In questa decadente Europa, schiacciata dall’imperante globalismo e dal colonialismo Statunitense, non v’è campo e non v’è arte che rimanga incolume. La poesia, la quale è la lingua, per tradizione, degli spiriti liberi, è sottoposta alle angherie di poetucci di ogni sorta. Da coloro che tentano, invano, di distrarre i popoli dal nemico con versi scarni, privi di etica ed estetica, atti solo al sensazionalismo nichilista; a coloro che apertamente tentano di affossare le radici Europee e la legge naturale che regola l’uomo tramite la rappresentazione di situazioni limite, tentando di normalizzarle.

La poesia è altro, essa è azione, è pensiero ed è spirito. È dei guerrieri, degli animi impavidi. La poesia ha, nei secoli, cantato le gesta eroiche degli eroi nazionali e delle opere gloriose di ogni secolo: da Alessandro Magno a Giulio Cesare, dalle Crociate al Risorgimento, da Giovanna d’Arco a Carlo Magno, da Napoleone ai Martiri del Carso.

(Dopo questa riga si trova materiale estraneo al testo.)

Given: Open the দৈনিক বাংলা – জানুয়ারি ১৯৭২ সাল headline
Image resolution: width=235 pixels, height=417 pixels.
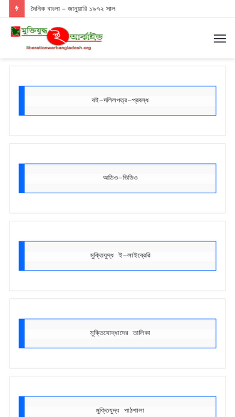Looking at the screenshot, I should (73, 9).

La poesia, la quale è la colonna traiana nel foro della Gloria, si vede attaccata da ogni fronte, come Roma dai Barbari nel secolo Vº. C’è, oggi, chi non vuole che si innalzino bandiere, che non sia fieri della propria identità. 

Come una fenice, rinasce tuttavia lo spirito dei guerrieri di tutta Europa, pronti a riconquistare l’arte che è Nostra da sempre: Futuristi e Romantici incrociano i gladii nella lotta culturale contro questo Cerbero Globalista, difensore dell’Ade moderno.

Il Futurismo moderno, non modernista, fiero nella lotta, nella velocità e pronto alla Guerra, dimostra il suo forte ruolo con frasi brevi e precise.

Il Nuovo Romanticismo, il quale non lascia l’estetica in mano nemica, canta delle gesta di Eroi, della rinascita degli Imperi e dei simboli Nikèi.

Professiamo un Romanticismo italiano, rinato, figlio tanto di Foscolo, quanto dello Sturm und Drang. La lotta, antica ma non morta, dell’uomo contro la società e dell’uomo contro se stesso, rinasce nei nostri cuori. 

Così siamo pronti, intellettuali Nazionalisti, a schierarci contro gli inganni del relativismo culturale, della nuova sinistra e del “miracolo global”.

In un’Europa dove si muore di lavoro e di idee, noi siamo pronti a morire per ciò che di sublime esiste.